### Problem to work on
From the records below, copy out exactly the lines from the one containing "Viewport: 930px width, 835px height." to the one containing "Click Purchasing Manager", both included. Add nothing else.

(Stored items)
————

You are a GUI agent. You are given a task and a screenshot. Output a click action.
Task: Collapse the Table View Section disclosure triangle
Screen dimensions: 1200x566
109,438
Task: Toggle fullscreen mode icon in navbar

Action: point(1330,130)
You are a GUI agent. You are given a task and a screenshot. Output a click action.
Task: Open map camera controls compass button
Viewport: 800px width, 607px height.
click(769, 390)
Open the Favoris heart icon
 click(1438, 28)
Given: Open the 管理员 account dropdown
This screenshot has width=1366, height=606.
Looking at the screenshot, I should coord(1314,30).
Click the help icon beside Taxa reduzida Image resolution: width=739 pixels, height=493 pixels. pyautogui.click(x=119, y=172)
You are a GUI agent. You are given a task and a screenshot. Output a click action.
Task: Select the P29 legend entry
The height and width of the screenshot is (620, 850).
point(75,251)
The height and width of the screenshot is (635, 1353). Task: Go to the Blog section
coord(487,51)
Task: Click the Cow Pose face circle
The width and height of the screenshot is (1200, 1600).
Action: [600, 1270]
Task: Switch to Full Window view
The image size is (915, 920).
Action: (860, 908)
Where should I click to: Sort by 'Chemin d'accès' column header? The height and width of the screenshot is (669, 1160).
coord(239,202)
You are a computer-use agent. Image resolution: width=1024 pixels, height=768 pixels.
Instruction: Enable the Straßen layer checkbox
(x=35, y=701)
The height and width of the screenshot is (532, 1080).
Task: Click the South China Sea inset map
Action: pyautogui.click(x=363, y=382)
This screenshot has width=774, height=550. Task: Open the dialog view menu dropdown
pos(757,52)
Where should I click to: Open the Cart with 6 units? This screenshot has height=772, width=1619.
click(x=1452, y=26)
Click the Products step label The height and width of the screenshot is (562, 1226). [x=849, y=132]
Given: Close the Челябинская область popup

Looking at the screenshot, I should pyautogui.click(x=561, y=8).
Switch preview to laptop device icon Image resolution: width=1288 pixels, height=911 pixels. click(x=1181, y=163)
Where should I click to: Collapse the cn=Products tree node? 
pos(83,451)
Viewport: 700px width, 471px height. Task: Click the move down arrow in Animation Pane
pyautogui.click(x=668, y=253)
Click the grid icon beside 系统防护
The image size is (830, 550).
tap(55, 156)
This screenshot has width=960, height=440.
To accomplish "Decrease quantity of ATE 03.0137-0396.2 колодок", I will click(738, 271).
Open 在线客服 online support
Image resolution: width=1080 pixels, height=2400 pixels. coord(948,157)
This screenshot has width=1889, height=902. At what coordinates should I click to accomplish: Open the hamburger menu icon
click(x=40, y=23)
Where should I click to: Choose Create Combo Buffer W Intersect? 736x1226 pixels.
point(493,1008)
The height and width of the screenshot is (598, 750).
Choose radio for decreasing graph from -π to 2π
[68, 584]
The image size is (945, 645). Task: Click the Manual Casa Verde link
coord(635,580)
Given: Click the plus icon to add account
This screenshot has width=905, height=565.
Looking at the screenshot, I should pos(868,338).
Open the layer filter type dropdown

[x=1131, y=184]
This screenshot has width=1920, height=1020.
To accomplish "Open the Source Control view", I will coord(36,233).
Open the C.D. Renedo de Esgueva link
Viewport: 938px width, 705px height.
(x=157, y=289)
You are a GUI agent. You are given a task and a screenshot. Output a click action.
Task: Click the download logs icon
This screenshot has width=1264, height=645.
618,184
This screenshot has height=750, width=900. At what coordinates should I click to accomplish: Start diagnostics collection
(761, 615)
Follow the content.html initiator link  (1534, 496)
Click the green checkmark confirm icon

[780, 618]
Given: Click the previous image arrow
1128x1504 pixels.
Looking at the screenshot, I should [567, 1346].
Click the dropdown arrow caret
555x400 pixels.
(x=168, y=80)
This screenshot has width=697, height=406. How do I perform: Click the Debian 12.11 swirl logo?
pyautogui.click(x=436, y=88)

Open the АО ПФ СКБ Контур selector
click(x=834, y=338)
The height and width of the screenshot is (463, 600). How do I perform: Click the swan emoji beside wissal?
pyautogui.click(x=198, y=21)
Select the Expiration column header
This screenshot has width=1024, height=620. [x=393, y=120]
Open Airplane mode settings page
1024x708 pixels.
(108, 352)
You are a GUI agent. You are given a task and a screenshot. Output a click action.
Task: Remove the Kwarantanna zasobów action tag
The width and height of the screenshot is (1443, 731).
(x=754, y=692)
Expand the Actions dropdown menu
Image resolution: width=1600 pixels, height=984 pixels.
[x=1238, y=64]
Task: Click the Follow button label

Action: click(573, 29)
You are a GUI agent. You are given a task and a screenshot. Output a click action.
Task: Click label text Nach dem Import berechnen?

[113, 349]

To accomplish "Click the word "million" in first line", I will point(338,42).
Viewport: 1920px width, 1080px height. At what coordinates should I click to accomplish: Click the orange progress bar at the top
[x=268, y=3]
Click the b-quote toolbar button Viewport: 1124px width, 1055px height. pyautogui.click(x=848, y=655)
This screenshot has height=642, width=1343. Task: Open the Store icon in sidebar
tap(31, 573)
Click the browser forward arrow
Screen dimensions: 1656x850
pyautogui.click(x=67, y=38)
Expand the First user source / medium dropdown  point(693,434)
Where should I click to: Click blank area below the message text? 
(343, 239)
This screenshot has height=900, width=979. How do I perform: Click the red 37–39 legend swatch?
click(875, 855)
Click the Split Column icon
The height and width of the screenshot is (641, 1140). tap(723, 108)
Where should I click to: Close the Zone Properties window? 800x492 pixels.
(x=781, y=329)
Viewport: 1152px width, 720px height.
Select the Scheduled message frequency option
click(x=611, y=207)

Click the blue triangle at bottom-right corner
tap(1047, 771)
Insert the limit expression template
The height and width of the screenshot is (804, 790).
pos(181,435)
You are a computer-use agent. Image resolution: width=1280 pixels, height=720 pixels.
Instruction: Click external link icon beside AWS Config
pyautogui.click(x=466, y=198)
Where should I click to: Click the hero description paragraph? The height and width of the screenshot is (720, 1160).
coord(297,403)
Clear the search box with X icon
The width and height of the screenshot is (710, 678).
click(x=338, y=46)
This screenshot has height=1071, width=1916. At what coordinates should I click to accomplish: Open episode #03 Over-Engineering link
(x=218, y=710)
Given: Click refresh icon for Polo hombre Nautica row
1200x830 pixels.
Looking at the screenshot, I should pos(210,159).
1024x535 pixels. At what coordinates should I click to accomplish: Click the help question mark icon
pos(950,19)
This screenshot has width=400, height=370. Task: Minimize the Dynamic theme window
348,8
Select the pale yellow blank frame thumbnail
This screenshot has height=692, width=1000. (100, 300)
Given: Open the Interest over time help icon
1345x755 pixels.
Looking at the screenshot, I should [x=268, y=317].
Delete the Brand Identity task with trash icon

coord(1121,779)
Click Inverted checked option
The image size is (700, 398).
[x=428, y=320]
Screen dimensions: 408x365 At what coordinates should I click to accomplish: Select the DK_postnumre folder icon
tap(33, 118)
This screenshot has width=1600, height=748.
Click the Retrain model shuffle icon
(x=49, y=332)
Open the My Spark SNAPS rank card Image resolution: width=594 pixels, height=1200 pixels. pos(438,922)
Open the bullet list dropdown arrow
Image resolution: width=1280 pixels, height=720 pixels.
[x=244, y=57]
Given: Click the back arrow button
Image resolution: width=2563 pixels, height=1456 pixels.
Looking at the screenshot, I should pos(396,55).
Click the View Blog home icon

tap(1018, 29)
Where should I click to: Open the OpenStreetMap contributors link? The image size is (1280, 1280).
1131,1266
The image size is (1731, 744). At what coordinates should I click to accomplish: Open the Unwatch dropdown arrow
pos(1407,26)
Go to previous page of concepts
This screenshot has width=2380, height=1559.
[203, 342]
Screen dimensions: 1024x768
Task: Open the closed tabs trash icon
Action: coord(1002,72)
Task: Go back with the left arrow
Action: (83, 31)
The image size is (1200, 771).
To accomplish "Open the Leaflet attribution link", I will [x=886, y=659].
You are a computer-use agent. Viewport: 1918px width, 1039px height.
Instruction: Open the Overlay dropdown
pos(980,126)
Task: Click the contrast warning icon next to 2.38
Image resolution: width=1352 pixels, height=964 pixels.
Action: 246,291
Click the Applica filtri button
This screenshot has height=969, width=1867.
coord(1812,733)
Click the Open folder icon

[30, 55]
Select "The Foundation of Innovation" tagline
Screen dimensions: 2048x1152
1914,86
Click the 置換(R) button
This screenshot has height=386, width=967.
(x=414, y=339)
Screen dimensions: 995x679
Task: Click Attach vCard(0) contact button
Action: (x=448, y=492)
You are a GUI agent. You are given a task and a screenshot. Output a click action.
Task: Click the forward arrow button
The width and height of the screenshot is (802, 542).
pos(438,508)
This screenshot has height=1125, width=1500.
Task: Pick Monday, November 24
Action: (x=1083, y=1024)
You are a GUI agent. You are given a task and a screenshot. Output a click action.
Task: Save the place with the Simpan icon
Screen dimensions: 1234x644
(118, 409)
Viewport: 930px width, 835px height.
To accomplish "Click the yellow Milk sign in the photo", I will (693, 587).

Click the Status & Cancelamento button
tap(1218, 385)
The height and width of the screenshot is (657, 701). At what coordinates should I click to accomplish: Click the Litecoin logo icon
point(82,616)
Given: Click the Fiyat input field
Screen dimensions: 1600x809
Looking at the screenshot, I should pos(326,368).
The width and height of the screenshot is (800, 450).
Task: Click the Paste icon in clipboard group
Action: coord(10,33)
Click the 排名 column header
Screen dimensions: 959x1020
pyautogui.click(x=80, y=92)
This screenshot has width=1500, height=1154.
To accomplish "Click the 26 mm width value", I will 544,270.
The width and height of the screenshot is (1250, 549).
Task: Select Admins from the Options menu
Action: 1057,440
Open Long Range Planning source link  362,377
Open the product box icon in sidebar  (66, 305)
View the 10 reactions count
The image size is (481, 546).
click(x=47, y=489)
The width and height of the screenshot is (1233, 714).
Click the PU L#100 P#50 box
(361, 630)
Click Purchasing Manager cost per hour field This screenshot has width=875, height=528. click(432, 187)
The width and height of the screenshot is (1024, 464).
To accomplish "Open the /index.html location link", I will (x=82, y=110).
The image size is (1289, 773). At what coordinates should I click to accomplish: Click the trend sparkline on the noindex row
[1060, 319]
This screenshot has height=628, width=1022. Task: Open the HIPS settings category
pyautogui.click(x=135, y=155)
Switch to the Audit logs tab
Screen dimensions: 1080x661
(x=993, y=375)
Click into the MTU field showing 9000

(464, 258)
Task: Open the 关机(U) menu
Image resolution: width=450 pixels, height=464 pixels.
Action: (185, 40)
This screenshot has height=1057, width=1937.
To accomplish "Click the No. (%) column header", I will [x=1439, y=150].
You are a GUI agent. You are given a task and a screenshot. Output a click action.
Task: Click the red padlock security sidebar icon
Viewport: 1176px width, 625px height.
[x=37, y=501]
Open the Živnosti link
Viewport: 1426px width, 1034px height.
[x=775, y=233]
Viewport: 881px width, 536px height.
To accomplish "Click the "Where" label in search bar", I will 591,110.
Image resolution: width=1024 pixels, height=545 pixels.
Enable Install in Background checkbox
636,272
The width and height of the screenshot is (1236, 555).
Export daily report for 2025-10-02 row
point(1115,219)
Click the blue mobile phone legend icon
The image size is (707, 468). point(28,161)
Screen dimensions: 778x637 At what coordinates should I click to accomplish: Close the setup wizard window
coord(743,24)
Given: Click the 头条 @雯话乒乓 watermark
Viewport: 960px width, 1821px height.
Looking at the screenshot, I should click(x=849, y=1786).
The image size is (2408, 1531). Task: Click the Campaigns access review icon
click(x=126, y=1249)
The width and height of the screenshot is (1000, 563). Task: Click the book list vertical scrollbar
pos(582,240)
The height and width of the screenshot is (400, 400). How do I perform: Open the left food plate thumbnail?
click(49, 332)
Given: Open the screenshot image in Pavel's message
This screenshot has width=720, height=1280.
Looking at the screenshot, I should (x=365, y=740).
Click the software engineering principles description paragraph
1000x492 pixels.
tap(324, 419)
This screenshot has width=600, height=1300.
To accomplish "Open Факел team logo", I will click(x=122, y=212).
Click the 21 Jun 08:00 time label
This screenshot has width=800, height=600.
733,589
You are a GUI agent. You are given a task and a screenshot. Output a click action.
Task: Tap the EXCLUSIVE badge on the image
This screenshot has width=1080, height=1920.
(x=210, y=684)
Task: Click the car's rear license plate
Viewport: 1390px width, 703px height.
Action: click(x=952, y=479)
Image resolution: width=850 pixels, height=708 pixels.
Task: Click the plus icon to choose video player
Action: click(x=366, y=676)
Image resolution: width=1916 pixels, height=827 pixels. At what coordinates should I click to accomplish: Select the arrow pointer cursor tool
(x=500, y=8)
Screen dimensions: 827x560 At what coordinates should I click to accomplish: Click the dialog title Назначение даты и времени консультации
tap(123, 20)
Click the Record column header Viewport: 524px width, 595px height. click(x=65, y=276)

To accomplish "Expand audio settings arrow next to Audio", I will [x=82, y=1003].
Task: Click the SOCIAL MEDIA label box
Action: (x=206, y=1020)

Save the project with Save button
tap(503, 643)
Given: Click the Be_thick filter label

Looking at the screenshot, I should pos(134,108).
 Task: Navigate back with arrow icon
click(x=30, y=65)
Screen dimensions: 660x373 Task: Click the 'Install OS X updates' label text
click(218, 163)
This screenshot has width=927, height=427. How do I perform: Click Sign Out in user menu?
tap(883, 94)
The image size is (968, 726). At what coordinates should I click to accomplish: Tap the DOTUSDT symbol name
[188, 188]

————

### Task output
Viewport: 930px width, 835px height.
To accomplish "Click the yellow Milk sign in the photo", I will (693, 587).

Click the Status & Cancelamento button
tap(1218, 385)
The height and width of the screenshot is (657, 701). At what coordinates should I click to accomplish: Click the Litecoin logo icon
point(82,616)
Given: Click the Fiyat input field
Screen dimensions: 1600x809
Looking at the screenshot, I should pos(326,368).
The width and height of the screenshot is (800, 450).
Task: Click the Paste icon in clipboard group
Action: coord(10,33)
Click the 排名 column header
Screen dimensions: 959x1020
pyautogui.click(x=80, y=92)
This screenshot has width=1500, height=1154.
To accomplish "Click the 26 mm width value", I will 544,270.
The width and height of the screenshot is (1250, 549).
Task: Select Admins from the Options menu
Action: 1057,440
Open Long Range Planning source link  362,377
Open the product box icon in sidebar  (66, 305)
View the 10 reactions count
The image size is (481, 546).
click(x=47, y=489)
The width and height of the screenshot is (1233, 714).
Click the PU L#100 P#50 box
(361, 630)
Click Purchasing Manager cost per hour field This screenshot has width=875, height=528. click(432, 187)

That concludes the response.